Acute Dystonia - Causes & Management @Dr Rezaul Hamid
Автор: Mindcare Mandia
Загружено: 2022-01-22
Просмотров: 488
Описание:
An acute dystonic reaction is characterized by involuntary contractions of muscles of the extremities, face, neck, abdomen, pelvis, or larynx in either sustained or intermittent patterns that lead to abnormal movements or postures. The symptoms may be reversible or irreversible and can occur after taking any dopamine receptor-blocking agents. The etiology of acute dystonic reaction is thought to be due to dopaminergic-cholinergic imbalance in the basal ganglia. Reactions usually occur shortly after the initiation of an offending agent or an increased dose of a possible offending agent. Anticholinergic agents and benzodiazepines are the most commonly used agents to reverse or reduce symptoms in acute dystonic reaction. Acute dystonic reactions are often transient but can cause significant distress to the patient. Although rare, laryngeal dystonia can cause life-threatening airway obstruction.
Antipsychotic and antiemetic agents are among the most commonly described causative agents of acute dystonic reactions. Other agents including anti-malarial, antidepressants, antihistamines, and anticonvulsants have also been implicated in cases of acute dystonic reaction. Antipsychotic agents with a dopamine-blocking mechanism are commonly used to treat acute psychosis, acute agitation, bipolar mania, and many other psychiatric conditions. All currently known antipsychotic medications carry a risk of causing an acute dystonic reaction. First-generation antipsychotics including haloperidol and thioridazine are associated with a higher risk of acute dystonic reaction. Second-generation antipsychotics including olanzapine, risperidone, and quetiapine are associated with a reduced risk of dystonic reaction which is postulated to be due to more rapid dissociation of the drugs from the D2 receptor sites. The antiemetic agents metoclopramide and prochlorperazine are also common agents leading to an acute dystonic reaction, even leading some practitioners to co-administer diphenhydramine.

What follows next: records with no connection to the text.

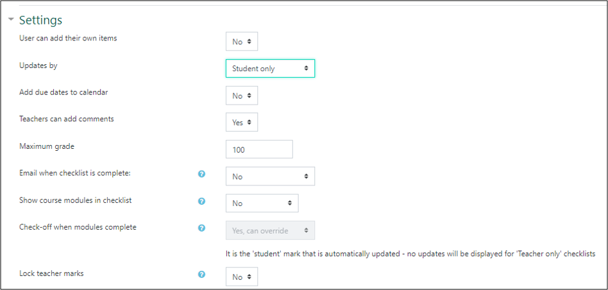
Task: Click the 'Teachers can add comments' label
Action: pyautogui.click(x=67, y=119)
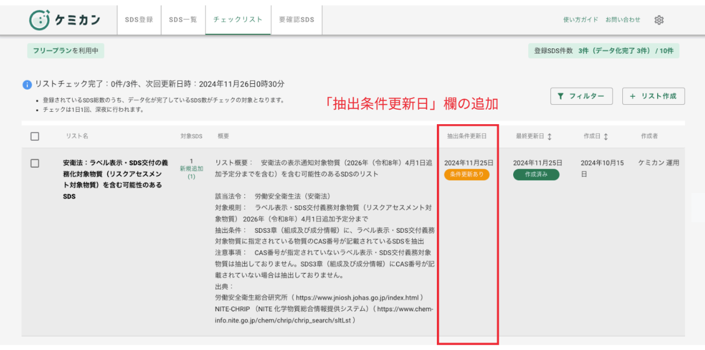The width and height of the screenshot is (705, 350).
Task: Switch to the SDS一覧 tab
Action: [183, 20]
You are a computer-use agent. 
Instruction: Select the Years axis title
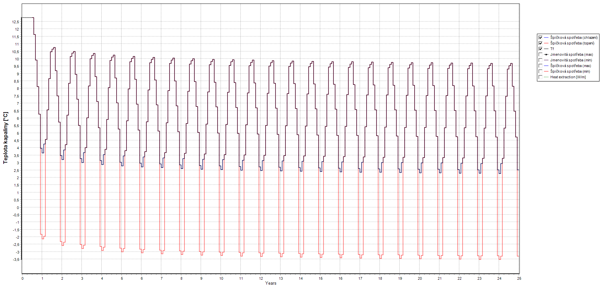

The basal ganglia are a collection of subcortical nuclei through which information from the cortex is modulated and returned to the cortex to execute a coordinated movement. Acetylcholine has grossly inhibitory effects on movement, and dopamine has grossly excitatory effects on movement. Certain medications act to block dopamine receptors, leading to a potential pro-movement state. Acute dystonic reactions are postulated to be a result of an imbalance of anticholinergic and dopaminergic effects in this pathway.
Treatment of acute dystonic reaction centers around balancing the disrupted dopaminergic-cholinergic balance in the basal ganglia and discontinuation of the offending agent.
The half-life of most antipsychotic agents is longer than that of most diphenhydramine or benztropine requiring re-dosing of anticholinergic medications.